With its mixture of good ideas and painful ones, the Welfare Reform Bill going through Parliament is causing more anguish among Liberal Democrats than anything since… Well, since the last horrible compromise the Coalition Government came up with. The logic is relentless: Labour wrecked the economy and stiffed us with the bill; government is still spending vastly more than it has coming in; the NHS and benefits dwarf all other government spending; the Coalition is committed to NHS increases; benefits need to be cut. It’s just that that means taking money from the people who, by definition, have least – and with the Coalition also committed to pension increases and (a Lib Dem victory) to increasing benefits with September’s high inflation rate, that narrows mightily the field of possible cuts.

Amid all the pain about how wrong it is to restrict benefits and the echoing question of where else to find the money when there’s simply none left, that old political cliché of ‘thinking the unthinkable’ – usually spoken by the unspeakable – is being trundled out on a daily basis.
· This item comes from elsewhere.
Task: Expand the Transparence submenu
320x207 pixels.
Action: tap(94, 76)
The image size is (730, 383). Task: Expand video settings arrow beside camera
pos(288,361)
So, looking at where the soaring costs are in the benefits system, one element stands out as a massive problem for which no-one is proposing any action.

I come, inevitably, to the elephant in the room, and Millennium’s howl of pain which, amongst other points, reiterated his support for a Citizen’s Income – at least the Universal Credit is a small step in the right direction – but noted the biggest problem with it:
“And since I've been saying for AGES that I would support a flat Citizen's Income if only I could make the maths add up – the problem remains the disproportional effect of Housing Benefit in a housing market that is still massively over-inflated, which is why that's proving such a botherer in the current debate about a "cap" on benefits…”
If the Coalition Government wants to make really big savings on the welfare bill, arbitrarily finding relatively small groups from whom money can be clawed back (often because they can’t fight back) just isn’t going to do the job. And while I support the Universal Credit as a way of simplifying the benefits system and making work pay, this has its limits when there’s not much work to be had (the government needs to cut benefits more as there’s not enough tax coming in. But there’s not enough work about for being to move off benefits into and pay taxes on. So the government needs to cut benefits more as there’s not enough tax coming in. But…).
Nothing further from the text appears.